# RECORDS FOR THE TASK
********************

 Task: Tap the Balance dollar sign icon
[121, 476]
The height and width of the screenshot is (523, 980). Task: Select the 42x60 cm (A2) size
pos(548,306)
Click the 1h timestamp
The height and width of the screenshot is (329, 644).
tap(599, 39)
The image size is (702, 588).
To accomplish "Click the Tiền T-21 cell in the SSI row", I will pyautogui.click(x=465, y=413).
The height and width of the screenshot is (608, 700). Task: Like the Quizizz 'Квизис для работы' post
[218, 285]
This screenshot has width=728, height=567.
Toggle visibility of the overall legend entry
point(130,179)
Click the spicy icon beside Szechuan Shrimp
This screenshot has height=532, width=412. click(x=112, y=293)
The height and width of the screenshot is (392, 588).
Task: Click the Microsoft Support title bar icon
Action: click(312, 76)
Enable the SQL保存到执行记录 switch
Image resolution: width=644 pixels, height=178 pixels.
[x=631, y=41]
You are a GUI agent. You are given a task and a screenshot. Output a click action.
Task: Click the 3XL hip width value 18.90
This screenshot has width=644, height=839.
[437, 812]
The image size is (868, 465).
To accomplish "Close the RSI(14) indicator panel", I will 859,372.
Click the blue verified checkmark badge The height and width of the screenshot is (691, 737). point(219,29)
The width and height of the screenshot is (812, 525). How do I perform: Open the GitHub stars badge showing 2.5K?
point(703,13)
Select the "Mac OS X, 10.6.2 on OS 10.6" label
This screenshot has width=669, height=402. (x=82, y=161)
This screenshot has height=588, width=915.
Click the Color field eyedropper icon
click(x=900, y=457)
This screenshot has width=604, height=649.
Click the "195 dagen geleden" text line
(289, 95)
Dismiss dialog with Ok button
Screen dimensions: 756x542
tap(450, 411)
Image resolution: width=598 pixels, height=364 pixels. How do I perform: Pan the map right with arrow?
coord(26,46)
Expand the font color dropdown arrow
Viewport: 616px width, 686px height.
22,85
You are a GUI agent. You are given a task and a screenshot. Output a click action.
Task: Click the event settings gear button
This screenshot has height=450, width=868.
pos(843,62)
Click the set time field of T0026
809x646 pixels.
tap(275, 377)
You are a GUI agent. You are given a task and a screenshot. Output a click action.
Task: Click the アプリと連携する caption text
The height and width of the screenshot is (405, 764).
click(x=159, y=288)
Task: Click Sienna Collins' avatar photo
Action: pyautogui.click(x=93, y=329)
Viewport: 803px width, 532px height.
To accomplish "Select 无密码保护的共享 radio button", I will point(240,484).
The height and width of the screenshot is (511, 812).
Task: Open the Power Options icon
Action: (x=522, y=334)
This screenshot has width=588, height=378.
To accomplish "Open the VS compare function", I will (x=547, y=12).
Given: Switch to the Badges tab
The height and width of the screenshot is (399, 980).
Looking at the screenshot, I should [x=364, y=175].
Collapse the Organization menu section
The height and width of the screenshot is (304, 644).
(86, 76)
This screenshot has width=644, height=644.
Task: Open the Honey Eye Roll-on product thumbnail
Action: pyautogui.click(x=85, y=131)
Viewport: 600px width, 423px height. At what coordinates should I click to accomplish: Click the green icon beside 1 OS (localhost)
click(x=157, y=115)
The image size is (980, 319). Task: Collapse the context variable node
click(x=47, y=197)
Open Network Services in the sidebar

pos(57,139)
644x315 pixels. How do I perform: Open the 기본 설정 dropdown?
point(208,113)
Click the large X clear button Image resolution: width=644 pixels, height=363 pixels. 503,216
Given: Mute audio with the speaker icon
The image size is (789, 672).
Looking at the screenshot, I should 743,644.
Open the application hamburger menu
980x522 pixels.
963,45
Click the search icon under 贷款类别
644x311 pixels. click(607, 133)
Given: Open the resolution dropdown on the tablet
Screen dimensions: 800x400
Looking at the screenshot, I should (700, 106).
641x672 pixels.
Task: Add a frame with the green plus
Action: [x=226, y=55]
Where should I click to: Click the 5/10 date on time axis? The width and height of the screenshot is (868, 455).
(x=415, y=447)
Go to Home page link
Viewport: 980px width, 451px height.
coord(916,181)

********************

# WORK REQUEST
Could you copy out all the material word for word?

# WRITTEN RESPONSE
 Task: Tap the Balance dollar sign icon
[121, 476]
The height and width of the screenshot is (523, 980). Task: Select the 42x60 cm (A2) size
pos(548,306)
Click the 1h timestamp
The height and width of the screenshot is (329, 644).
tap(599, 39)
The image size is (702, 588).
To accomplish "Click the Tiền T-21 cell in the SSI row", I will pyautogui.click(x=465, y=413).
The height and width of the screenshot is (608, 700). Task: Like the Quizizz 'Квизис для работы' post
[218, 285]
This screenshot has width=728, height=567.
Toggle visibility of the overall legend entry
point(130,179)
Click the spicy icon beside Szechuan Shrimp
This screenshot has height=532, width=412. click(x=112, y=293)
The height and width of the screenshot is (392, 588).
Task: Click the Microsoft Support title bar icon
Action: click(312, 76)
Enable the SQL保存到执行记录 switch
Image resolution: width=644 pixels, height=178 pixels.
[x=631, y=41]
You are a GUI agent. You are given a task and a screenshot. Output a click action.
Task: Click the 3XL hip width value 18.90
This screenshot has width=644, height=839.
[437, 812]
The image size is (868, 465).
To accomplish "Close the RSI(14) indicator panel", I will 859,372.
Click the blue verified checkmark badge The height and width of the screenshot is (691, 737). point(219,29)
The width and height of the screenshot is (812, 525). How do I perform: Open the GitHub stars badge showing 2.5K?
point(703,13)
Select the "Mac OS X, 10.6.2 on OS 10.6" label
This screenshot has width=669, height=402. (x=82, y=161)
This screenshot has height=588, width=915.
Click the Color field eyedropper icon
click(x=900, y=457)
This screenshot has width=604, height=649.
Click the "195 dagen geleden" text line
(289, 95)
Dismiss dialog with Ok button
Screen dimensions: 756x542
tap(450, 411)
Image resolution: width=598 pixels, height=364 pixels. How do I perform: Pan the map right with arrow?
coord(26,46)
Expand the font color dropdown arrow
Viewport: 616px width, 686px height.
22,85
You are a GUI agent. You are given a task and a screenshot. Output a click action.
Task: Click the event settings gear button
This screenshot has height=450, width=868.
pos(843,62)
Click the set time field of T0026
809x646 pixels.
tap(275, 377)
You are a GUI agent. You are given a task and a screenshot. Output a click action.
Task: Click the アプリと連携する caption text
The height and width of the screenshot is (405, 764).
click(x=159, y=288)
Task: Click Sienna Collins' avatar photo
Action: pyautogui.click(x=93, y=329)
Viewport: 803px width, 532px height.
To accomplish "Select 无密码保护的共享 radio button", I will point(240,484).
The height and width of the screenshot is (511, 812).
Task: Open the Power Options icon
Action: (x=522, y=334)
This screenshot has width=588, height=378.
To accomplish "Open the VS compare function", I will (x=547, y=12).
Given: Switch to the Badges tab
The height and width of the screenshot is (399, 980).
Looking at the screenshot, I should [x=364, y=175].
Collapse the Organization menu section
The height and width of the screenshot is (304, 644).
(86, 76)
This screenshot has width=644, height=644.
Task: Open the Honey Eye Roll-on product thumbnail
Action: pyautogui.click(x=85, y=131)
Viewport: 600px width, 423px height. At what coordinates should I click to accomplish: Click the green icon beside 1 OS (localhost)
click(x=157, y=115)
The image size is (980, 319). Task: Collapse the context variable node
click(x=47, y=197)
Open Network Services in the sidebar

pos(57,139)
644x315 pixels. How do I perform: Open the 기본 설정 dropdown?
point(208,113)
Click the large X clear button Image resolution: width=644 pixels, height=363 pixels. 503,216
Given: Mute audio with the speaker icon
The image size is (789, 672).
Looking at the screenshot, I should 743,644.
Open the application hamburger menu
980x522 pixels.
963,45
Click the search icon under 贷款类别
644x311 pixels. click(607, 133)
Given: Open the resolution dropdown on the tablet
Screen dimensions: 800x400
Looking at the screenshot, I should (700, 106).
641x672 pixels.
Task: Add a frame with the green plus
Action: [x=226, y=55]
Where should I click to: Click the 5/10 date on time axis? The width and height of the screenshot is (868, 455).
(x=415, y=447)
Go to Home page link
Viewport: 980px width, 451px height.
coord(916,181)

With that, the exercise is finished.